Desprender-se dos valores do trabalho vigente, muitas vezes, pode não ser tão fácil. Dentro da Economia Solidária não existe patrão, já que o grupo é proprietário dos meios de produção, conhece todo o processo de fabricação e toma as decisões coletivamente, ou seja, pratica a autogestão.
''No sistema capitalista, a lógica é que sempre tem alguém que manda, que pensa por todos. É uma mudança muito grande do ponto de vista de produção. As pessoas estão muito apegadas ao modelo antigo e a história mostra que o coletivo é muito mais difícil que o individual'', comenta Liria Bettiol, da Intes.
O grupo de Economia Solidária Marrecas, do Distrito de Irerê, começou com 14 mulheres. Hoje, persistem apenas três pessoas. Segundo a integrante do grupo, Marinete Malaquias Ferreira, muitas desistiram quando se depararam com um sistema de trabalho diferente daquele que estavam acostumadas. ''Trabalhamos com o preço justo. Não é igual ao capitalismo, em que recebemos por hora trabalhada.''
Isaura Bastos Silva, do Grupo Ciranda, do Distrito de Lerrovile, acredita que muitos desistem porque estão acostumados a receber salário fixo.

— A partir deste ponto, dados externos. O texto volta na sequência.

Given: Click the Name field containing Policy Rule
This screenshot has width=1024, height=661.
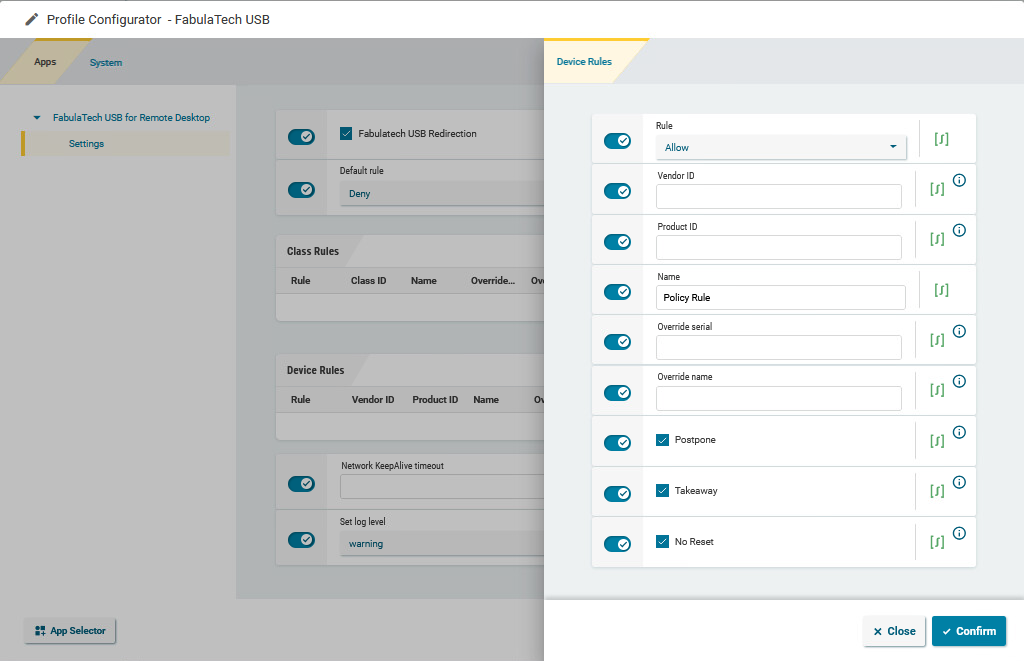Looking at the screenshot, I should [x=780, y=297].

Mas na opinião da gerente do Programa Municipal de Economia Solidária, Nelma Liberato, os resultados da iniciativa aparecem na autoestima. ''Só o fato de a pessoa pensar que o próprio trabalho gera sua renda, que ela consegue sobreviver do seu trabalho, é um grande motivo para a autoestima.''
Já na opinião de Liria, as práticas participativas são o principal benefício resultante da participação na Economia Solidária. ''Os participantes começam a se colocar mais no processo, participam mais, tomam para si as responsabilidades.''(M.F.C.)